- **Aim of the exercise**
Your task is to copy every record exactly.

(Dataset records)
>>
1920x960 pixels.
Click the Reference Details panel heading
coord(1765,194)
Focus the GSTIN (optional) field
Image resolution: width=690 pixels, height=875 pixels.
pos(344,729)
<<
- **Output below**
1920x960 pixels.
Click the Reference Details panel heading
coord(1765,194)
Focus the GSTIN (optional) field
Image resolution: width=690 pixels, height=875 pixels.
pos(344,729)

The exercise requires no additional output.